● **What to do**: Print everything from the line containing "The height and" down to the line containing "Action: pyautogui.click(x=141, y=76)", with no changes.

---------- Exercise inputs

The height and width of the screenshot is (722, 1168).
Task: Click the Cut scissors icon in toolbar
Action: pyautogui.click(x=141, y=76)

--------------------
---------- Exercise inputs

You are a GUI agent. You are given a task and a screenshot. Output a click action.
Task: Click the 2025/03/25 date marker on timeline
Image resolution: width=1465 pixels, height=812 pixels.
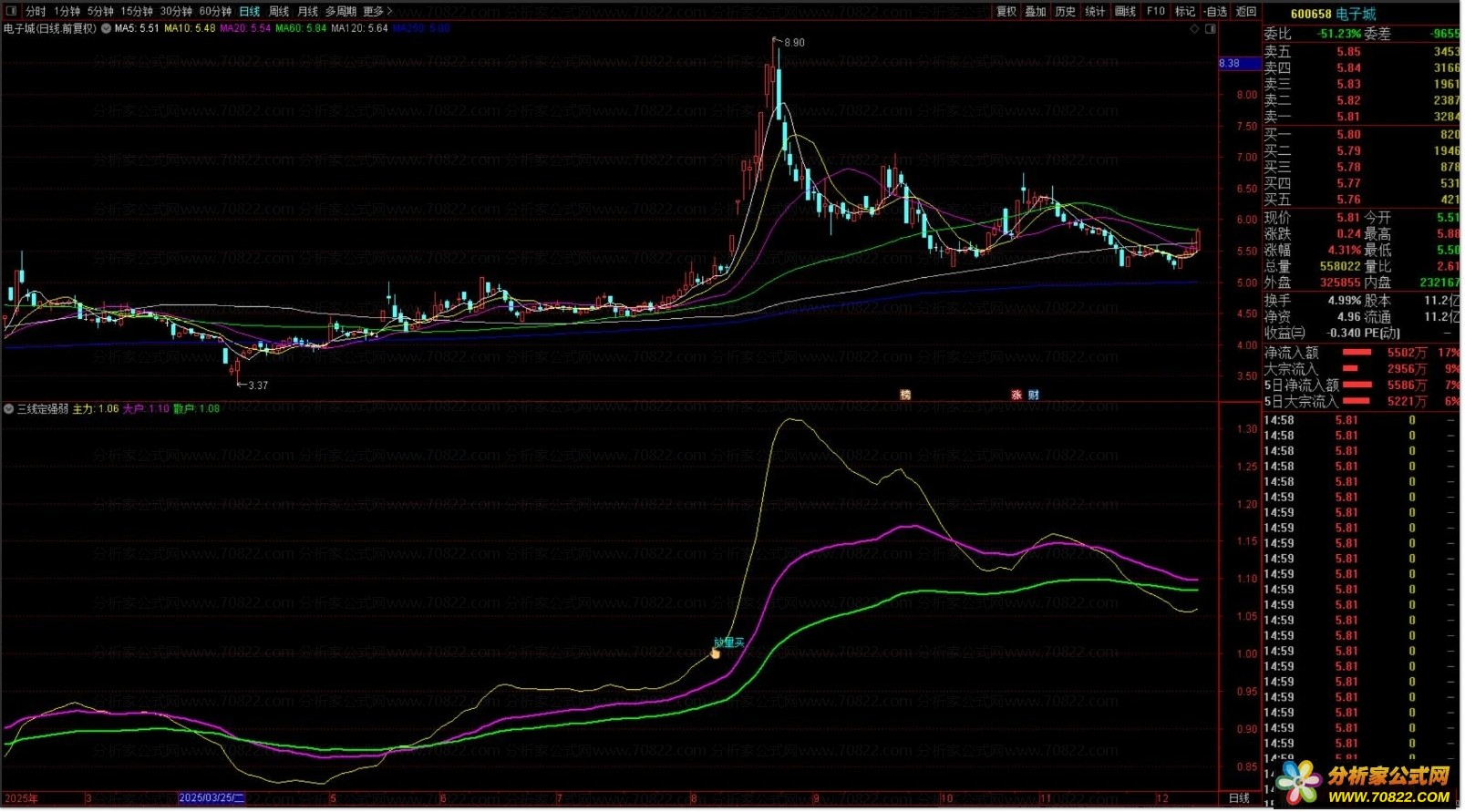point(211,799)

--------------------

● **Output of the task**:
The height and width of the screenshot is (722, 1168).
Task: Click the Cut scissors icon in toolbar
Action: pyautogui.click(x=141, y=76)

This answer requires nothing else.